3. Fallout 3 - My choice for Game of the Year 2008. Bethesda managed a miracle... retaining the dark humor of the previous Fallout games, porting the top-down isometric gameplay of those Fallout games to Oblivion's engine, and actually make it more fun than Oblivion. An instant classic... just as I'm still playing Neverwinter Nights nearly 7 years after it was first released, I hope to be playing Fallout 3 in 2016. For now, though, Fallout 3's a modern game, so while older hardware might run it, you'll want modern gear (or an Xbox 360) to really make the most of it. Also, due to its relative newness, Fallout 3 still retails for $49.99 (PC... Xbox 360 and PS3 users can still expect that $10 "next-gen" surcharge).
4. Puzzle Quest: Challenge of the Warlords - Take a cookie-cutter RPG story involving the return of an ancient evil, retain the stat-building, leveling, and item collection of most RPG games, but ditch your average system for RPG combat, and replace it with Bejeweled. What you'll end up with Puzzle Quest. While that might (or might not) sound lame on paper, the RPG elements create a cohesion that transforms the Bejeweled gameplay from timekiller to obsession. As a plus, if your computer can run Bejeweled (if it can't it's time to stop using Windows 98 and upgrade already), your computer can run Puzzle Quest, which can be had for $19.99.

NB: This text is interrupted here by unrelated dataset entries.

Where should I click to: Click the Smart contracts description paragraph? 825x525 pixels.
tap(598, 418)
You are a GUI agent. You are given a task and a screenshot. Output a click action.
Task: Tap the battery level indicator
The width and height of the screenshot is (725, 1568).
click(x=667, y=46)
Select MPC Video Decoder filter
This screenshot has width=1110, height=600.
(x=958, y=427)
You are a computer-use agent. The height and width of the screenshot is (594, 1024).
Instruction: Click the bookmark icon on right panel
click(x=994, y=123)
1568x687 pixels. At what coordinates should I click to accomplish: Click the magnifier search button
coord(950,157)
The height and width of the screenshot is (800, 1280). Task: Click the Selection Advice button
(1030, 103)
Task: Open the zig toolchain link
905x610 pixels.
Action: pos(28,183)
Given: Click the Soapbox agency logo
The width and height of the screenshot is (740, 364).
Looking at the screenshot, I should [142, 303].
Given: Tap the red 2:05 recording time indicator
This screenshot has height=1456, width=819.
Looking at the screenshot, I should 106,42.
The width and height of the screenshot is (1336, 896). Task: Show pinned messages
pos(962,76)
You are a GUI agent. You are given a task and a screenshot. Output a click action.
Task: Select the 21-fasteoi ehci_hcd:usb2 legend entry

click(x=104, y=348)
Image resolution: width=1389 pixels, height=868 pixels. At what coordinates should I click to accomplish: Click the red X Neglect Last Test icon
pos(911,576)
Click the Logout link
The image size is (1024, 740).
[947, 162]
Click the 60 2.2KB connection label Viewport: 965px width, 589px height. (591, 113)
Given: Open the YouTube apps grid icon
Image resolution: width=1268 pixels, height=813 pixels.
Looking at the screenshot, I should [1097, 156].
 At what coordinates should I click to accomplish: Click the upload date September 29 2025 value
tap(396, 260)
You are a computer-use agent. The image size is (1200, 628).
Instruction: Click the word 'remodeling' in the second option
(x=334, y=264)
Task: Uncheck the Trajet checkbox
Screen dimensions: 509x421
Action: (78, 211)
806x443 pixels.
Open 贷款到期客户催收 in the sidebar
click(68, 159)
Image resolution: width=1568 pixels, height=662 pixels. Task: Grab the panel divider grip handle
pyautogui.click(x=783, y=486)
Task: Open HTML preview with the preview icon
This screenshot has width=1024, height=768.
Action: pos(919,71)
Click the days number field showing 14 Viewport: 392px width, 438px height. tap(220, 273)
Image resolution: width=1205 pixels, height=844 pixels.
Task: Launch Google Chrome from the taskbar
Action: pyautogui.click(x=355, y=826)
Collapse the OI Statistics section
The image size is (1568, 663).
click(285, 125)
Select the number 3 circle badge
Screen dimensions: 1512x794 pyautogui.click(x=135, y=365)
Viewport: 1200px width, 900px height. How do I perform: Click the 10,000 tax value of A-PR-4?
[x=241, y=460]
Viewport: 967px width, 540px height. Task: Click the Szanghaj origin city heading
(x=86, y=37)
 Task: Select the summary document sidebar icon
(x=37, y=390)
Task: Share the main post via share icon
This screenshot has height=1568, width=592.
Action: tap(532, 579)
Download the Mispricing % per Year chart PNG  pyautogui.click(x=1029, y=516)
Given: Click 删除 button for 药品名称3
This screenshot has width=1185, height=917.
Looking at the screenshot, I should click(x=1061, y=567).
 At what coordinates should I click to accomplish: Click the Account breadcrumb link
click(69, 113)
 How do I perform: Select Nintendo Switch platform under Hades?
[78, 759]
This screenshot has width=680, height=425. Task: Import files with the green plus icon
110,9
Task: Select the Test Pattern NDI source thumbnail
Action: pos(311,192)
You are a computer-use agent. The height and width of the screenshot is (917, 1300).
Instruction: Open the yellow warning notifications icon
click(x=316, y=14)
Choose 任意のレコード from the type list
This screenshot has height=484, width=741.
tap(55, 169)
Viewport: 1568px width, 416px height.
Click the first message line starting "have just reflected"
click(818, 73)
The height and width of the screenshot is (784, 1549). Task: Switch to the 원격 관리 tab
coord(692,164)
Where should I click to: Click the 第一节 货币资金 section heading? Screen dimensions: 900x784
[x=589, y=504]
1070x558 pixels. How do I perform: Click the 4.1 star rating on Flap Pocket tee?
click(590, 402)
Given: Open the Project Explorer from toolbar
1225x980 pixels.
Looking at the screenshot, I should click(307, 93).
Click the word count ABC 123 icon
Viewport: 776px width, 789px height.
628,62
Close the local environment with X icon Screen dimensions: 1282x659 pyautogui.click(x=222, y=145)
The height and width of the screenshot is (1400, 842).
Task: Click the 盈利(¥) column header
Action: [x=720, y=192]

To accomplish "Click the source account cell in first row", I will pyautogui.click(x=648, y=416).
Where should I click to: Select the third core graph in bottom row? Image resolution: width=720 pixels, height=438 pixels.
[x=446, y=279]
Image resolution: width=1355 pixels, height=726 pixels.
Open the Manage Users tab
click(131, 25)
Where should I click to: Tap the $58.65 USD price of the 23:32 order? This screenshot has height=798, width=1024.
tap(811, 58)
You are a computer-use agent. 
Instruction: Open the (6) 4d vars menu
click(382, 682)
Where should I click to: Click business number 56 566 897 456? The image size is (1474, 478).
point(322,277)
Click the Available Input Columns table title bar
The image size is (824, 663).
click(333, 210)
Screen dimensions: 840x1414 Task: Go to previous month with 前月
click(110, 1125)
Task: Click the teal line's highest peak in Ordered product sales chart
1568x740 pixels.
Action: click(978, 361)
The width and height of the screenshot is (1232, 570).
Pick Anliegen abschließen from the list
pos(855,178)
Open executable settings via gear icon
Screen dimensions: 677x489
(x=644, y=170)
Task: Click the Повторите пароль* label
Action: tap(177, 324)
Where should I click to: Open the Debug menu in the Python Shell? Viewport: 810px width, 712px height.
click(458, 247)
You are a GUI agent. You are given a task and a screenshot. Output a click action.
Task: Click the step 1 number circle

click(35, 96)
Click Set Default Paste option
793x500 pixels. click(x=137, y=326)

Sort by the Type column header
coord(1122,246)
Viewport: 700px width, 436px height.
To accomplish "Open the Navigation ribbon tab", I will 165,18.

5. F.E.A.R. - Lame acronym aside, F.E.A.R might at first seem to be just another first person shooter in a market already over-saturated with first person shooters. A few minutes with the game will reveal it to be one of the better ones... it avoids the cliche space marines vs. aliens and Allies vs. Nazis that make up 75% of the genre, the AI is smart, and each gun, even the pistol, provides a sense of lethal power as bits of the environment fly apart under a hail of your gunfire. But what really moves F.E.A.R to the head of the pack is the way it blends its excellent gunplay with horror elements. Inspired by Japanese horror films like the Ring, F.E.A.R is a wonderfully psychological game. You will have visions of a little girl, and you will see the results of her supernatural handy work... but they're spread out just enough that they don't wear thin, but at the same time keep you on edge. As you wander a dark an empty office building, you'll start to wonder if that movement you saw was actually in the game or your mind playing tricks on you, so when you finally walk into an enemy ambush, you're actually glad for it, because in that moment guys with big guns trying to shoot you is all you have to worry about. While F.E.A.R was considered, like Doom 3, to be a graphically demanding benchmark sort of game when it was released, it's relative age is catching up to it, so even modest hardware (like a GeForce 6 series) can handle it pretty well. The Platinum Edition can be had for $19.99, which includes the original game plus the two expansions. The expansions aren't that great as they were outsourced to another developer, and are considered non-canon as far as Monolith (who developed the main game) is concerned, but for $19.99 the main game alone is worth it.
Subscribe to:
Post Comments (Atom)
2 comments:
Portal as #2? Well, color me surprised!
Well, they're not supposed to be in any particular order. If you want to get technical, I think Mass Effect is a better game than Portal, but I think that Portal is a must-do thing for PC, whereas Mass Effect is more of an Xbox 360 thing in my mind, even though I own it for PC.